Transplantation of pancreatic islets or β cells has been shown to be a potential cure for T1D, but the shortage of donor organs limits the availability of this therapy. Induced pluripotent stem cells (iPSCs) hold great promise as a source of pancreatic β cells for cell therapy because they can differentiate into virtually any cell type in the body, including β cells. However, the immune response limits the use of autologous cell engraftment, while transplantation of allogeneic iPSC pancreatic derivatives leads to CD8+ T cell-mediated allograft rejection.
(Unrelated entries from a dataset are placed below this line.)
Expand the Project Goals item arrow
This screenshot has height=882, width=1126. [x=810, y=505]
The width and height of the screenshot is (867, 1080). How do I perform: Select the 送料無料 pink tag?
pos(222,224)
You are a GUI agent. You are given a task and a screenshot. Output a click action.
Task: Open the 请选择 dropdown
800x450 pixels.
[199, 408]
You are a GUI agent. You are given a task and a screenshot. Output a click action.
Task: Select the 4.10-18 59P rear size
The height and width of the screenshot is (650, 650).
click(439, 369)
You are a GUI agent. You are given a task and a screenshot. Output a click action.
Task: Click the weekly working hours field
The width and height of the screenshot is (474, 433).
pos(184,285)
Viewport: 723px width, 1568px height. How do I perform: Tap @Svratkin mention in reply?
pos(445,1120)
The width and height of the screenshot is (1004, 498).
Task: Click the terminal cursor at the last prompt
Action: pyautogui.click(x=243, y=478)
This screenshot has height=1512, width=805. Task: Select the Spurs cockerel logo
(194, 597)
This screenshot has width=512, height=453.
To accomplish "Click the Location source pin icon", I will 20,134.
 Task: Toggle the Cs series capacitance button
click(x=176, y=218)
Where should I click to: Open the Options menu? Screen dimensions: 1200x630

To overcome this problem, researchers have explored various strategies to make iPSC-derived cells less visible to the immune system. One strategy involves using MHC-I-/- iPSCs, which lack the major histocompatibility complex class I (MHC-I) molecules that present antigens to CD8+ T cells. However, this strategy may trigger missing-self recognition by natural killer (NK) cells, which can recognize cells that lack MHC-I molecules.

Recent studies have shown that two immune checkpoints, B7-H3 and CD155, are highly expressed in iPSC-derived pancreatic progenitors (iPPs) and function as NK cell activating receptor ligands. Therefore, researchers used CRISPR/Cas9 technology to generate MHC-I-deprived B7H3-/-/CD155-/- iPPs and tested their ability to evade NK response in vivo. The engineered iPPs were transplanted into humanized mice alongside wild-type (WT) and MHC-I-/- iPPs.

The results showed that MHC-I-/-/B7H3-/-/CD155-/- cells evaded immune recognition in vivo, similar to WT cells. The higher survival rate of the engineered cells correlated with improved maturation capacity of the endocrine progenitors, resulting in a significantly higher number of insulin-secreting β cells than the MHC-I-/- iPPs.

This study suggests that NK activating receptor ligands could be used as novel targets to make grafts invisible to immune cell recognition in vivo, offering new possibilities for using clinical-grade iPSC pancreatic derivatives as next-generation cell therapy for T1D treatment. These findings could be significant in enhancing the effectiveness of iPSC-derived cell therapies for T1D and may have implications for the development of cell therapies for other autoimmune diseases as well.

In conclusion, the use of iPSCs as a source of pancreatic β cells for T1D therapy holds great promise, but the immune response limits their effectiveness. The strategy of using MHC-I-/- iPSCs has been explored, but it may trigger NK cell recognition. The present study offers a new approach by using CRISPR/Cas9 technology to generate MHC-I-deprived B7H3-/-/CD155-/- iPPs that evade immune recognition in vivo. This strategy could enhance the effectiveness of iPSC-derived cell therapies for T1D and other autoimmune diseases.